The circular markers in Fig. 6a show the normalized linear amplitude distribution measured in the array. The red line shows the expected distribution calculated for a Gaussian approximation to the waveguide mode at the free propagation region. The best approximate Gaussian is obtained by maximizing the overlap integral of the simulated TE mode field with that of a 2D Gaussian, giving a divergence θ ₀ = 8.461° in the free propagation region. In the edge arrayed waveguides having amplitude too low to be measured, the Gaussian approximation is used as denoted by triangular markers.

Fig. 6

a The measured (circular markers) and calculated (red line and triangular markers) amplitude distribution in the AWG array. b The measured (circular markers) and calculated (triangular markers) phase errors in the array. The red line shows the simulated phase errors due to the different bend radii and different lengths of bend mode propagation in the array

The circular markers in Fig. 6b show the phase error distribution measured in the array. The simulated red line shows the slowly varying error due to the different bend radii and lengths of bend propagation in the array (as shown in Fig. 2b). Subtracting out this slowly varying error, the measured standard deviation of the phase errors is 0.056 rad. The triangular markers at the array edges are calculated by adding the simulated slowly varying error to phase errors randomly generated from a normal distribution of zero mean and 0.056 rad standard deviation.

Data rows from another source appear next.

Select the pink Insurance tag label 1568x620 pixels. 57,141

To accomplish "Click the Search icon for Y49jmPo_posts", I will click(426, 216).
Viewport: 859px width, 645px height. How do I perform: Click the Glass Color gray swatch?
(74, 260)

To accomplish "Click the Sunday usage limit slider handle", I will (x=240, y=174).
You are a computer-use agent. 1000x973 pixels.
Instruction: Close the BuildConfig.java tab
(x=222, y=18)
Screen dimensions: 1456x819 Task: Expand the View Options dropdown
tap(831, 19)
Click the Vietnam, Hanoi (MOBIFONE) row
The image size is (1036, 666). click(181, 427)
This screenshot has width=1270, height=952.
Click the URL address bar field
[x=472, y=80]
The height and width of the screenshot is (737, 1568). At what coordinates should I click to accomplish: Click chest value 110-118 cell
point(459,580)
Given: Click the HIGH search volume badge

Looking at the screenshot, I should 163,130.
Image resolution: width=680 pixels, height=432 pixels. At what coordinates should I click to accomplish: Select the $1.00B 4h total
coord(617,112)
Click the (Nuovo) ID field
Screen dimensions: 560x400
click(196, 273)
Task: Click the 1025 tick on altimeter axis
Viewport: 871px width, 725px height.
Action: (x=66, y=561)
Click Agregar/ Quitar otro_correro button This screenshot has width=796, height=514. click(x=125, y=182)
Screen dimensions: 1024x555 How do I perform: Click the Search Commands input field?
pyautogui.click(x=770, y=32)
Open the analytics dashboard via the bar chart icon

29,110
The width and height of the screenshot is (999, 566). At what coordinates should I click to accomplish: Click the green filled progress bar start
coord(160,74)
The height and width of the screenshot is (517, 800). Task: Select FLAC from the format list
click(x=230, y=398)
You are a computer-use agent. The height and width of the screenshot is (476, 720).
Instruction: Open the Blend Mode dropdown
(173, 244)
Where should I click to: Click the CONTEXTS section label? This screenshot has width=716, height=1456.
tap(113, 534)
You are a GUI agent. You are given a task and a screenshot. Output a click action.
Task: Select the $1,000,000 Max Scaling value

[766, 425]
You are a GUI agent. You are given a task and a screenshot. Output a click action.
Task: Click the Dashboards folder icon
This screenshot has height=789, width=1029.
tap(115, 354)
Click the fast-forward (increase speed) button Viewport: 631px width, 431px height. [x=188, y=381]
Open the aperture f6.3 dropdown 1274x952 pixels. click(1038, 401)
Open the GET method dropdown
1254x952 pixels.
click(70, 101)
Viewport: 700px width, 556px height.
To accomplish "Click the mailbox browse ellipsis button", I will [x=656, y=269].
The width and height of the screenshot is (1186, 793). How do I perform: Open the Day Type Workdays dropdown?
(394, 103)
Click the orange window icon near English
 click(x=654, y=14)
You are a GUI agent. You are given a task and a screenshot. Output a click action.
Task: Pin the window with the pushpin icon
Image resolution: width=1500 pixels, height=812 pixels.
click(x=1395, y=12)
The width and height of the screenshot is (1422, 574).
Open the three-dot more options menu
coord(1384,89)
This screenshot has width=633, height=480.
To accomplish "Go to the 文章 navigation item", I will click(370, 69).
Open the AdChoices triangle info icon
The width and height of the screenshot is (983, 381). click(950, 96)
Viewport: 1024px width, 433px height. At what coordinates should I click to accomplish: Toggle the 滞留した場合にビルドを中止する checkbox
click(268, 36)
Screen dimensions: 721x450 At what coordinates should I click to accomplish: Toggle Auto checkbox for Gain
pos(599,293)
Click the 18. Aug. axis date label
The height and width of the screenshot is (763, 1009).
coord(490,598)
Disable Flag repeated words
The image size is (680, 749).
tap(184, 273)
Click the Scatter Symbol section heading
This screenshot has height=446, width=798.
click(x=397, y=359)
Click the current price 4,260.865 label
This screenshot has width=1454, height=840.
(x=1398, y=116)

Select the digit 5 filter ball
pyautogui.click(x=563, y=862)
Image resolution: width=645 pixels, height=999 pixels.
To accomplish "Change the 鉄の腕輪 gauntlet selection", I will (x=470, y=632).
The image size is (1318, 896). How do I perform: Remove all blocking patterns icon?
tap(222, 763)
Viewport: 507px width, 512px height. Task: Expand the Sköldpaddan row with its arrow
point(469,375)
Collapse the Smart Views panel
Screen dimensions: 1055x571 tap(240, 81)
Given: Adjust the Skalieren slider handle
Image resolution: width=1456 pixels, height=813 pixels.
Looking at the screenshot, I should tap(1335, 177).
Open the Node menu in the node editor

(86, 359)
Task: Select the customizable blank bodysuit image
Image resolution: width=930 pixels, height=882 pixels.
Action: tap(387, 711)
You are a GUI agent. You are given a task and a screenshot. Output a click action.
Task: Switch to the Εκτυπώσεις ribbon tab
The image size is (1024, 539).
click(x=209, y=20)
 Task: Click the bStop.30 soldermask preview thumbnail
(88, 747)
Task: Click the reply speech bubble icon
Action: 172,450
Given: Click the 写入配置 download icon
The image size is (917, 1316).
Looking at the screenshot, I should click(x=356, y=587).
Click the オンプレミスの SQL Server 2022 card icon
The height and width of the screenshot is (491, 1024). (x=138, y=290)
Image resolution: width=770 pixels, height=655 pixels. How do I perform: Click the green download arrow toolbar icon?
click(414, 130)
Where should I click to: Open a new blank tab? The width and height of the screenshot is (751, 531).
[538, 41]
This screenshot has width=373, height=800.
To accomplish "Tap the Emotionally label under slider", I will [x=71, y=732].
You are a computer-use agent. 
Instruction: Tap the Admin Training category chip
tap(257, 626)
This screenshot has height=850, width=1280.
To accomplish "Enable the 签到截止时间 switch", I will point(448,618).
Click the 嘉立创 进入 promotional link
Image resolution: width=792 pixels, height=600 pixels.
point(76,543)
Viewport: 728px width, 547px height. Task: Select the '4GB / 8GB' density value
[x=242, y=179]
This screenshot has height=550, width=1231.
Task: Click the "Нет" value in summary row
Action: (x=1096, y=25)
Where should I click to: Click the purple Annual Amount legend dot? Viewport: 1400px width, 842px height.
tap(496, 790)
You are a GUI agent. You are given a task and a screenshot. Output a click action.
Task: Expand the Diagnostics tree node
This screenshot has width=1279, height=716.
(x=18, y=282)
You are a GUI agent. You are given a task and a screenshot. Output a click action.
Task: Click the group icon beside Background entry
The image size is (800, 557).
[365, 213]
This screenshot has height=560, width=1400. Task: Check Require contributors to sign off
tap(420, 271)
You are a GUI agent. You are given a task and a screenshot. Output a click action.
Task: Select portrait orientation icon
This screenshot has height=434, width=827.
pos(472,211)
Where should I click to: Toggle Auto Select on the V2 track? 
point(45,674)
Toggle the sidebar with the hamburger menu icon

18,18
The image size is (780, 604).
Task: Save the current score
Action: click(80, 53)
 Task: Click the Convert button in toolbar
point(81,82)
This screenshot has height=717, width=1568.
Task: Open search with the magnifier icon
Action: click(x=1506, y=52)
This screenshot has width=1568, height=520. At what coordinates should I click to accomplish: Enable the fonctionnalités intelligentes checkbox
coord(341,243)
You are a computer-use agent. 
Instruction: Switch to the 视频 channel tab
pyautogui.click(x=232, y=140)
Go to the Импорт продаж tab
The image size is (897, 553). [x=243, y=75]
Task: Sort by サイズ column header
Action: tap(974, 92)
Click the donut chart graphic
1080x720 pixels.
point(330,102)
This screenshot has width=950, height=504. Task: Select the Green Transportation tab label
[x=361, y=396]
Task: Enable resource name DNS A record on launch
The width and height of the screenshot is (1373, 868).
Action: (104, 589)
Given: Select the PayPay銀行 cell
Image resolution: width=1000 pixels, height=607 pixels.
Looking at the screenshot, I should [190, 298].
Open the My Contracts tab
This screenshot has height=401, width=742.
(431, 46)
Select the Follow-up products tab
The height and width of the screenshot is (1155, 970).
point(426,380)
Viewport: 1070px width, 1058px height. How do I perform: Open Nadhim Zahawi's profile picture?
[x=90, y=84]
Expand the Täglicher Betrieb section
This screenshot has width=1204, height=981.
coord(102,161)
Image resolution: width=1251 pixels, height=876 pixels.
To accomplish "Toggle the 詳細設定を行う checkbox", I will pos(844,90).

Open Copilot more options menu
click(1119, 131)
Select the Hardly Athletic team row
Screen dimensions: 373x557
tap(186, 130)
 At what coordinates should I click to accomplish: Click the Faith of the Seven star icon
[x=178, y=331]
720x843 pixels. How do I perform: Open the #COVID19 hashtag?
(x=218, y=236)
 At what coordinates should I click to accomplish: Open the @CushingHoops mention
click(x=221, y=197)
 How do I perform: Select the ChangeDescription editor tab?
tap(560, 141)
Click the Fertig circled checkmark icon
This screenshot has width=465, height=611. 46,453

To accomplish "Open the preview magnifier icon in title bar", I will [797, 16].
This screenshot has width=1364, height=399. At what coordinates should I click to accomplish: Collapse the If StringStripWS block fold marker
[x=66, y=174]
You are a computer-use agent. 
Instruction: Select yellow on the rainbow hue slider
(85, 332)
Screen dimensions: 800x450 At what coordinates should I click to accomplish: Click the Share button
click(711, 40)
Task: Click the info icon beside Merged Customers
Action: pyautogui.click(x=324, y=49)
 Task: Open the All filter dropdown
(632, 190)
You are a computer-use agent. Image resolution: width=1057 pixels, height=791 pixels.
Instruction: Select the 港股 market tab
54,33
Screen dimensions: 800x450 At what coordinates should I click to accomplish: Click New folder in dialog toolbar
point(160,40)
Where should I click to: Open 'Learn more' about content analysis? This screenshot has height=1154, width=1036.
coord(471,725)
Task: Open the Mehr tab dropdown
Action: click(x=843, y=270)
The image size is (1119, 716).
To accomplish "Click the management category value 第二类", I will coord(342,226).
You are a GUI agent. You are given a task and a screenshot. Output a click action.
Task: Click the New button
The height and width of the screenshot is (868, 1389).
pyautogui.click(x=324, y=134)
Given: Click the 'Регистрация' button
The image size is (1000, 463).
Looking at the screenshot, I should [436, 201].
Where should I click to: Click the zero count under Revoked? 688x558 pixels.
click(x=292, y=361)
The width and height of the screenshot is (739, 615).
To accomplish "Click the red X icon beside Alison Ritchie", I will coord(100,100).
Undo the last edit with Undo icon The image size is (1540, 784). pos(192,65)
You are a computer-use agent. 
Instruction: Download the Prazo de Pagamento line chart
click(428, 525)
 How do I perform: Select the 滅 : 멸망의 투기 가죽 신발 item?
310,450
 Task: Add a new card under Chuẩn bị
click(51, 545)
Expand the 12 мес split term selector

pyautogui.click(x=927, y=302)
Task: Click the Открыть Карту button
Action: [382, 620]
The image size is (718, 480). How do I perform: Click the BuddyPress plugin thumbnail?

Finally, we show a single measured channel in Fig. 7 along with the transmission spectrum calculated from the distribution in Fig. 6 using (2). The agreement between the measured and calculated spectra validates the measurement method, but we note that even better agreement was obtained by Yamada et al. [9] using a corrected Fourier transform spectroscopy method in. If σ _δ is set equal to zero, the sidelobe level does not change, indicating that phase errors contribute the most to the measured sidelobe level. The dotted blue line in Fig. 7 shows the channel spectrum calculated when σ _ϕ is set to zero. The new sidelobe level is limited by the amplitude errors that are apparent in Fig. 6a. This indicates that crosstalk less than −40 dB should be possible through a reduction of σ _ϕ in the structure. From Fig. 4b, we estimate that a σ _ϕ of 0.02 rad should enable a crosstalk less than −40 dB in 99 % of the fabricated components. A lower σ _ϕ can be achieved through further optimization of the AWG layout to decrease the average propagation length in the array.

Fig. 7

A single channel of the AWG measured with transmission and OBR reflection methods. The channel calculated from the amplitude and phase error distribution from Fig. 6 is also shown (green dashes). The blue dotted line shows the channel crosstalk improvement obtained from eliminating all phase errors

5 Conclusions

Ultra-low loss Si₃N₄ waveguides enable optical filtering components with very low on-chip loss. Furthermore, the higher refractive index core material allows for a wide range of minimum bend radii, such that smaller component footprints are possible compared to lower contrast materials. In this work, we investigated the performance of a single AWG device in order to also investigate the phase characteristics of the ULL Si₃N₄ waveguides. In doing so, we proposed the use of a phased array radar design equation for the practical design of AWGs with desired worst-case crosstalk. We also demonstrated another way to measure the amplitude and phase error distributions in an AWG using an OBR. Finally, we concluded that the ULL Si₃N₄ components should be able to match the best-in-class crosstalk performance of larger and lower-index-contrast cores with some refinement of the component layout.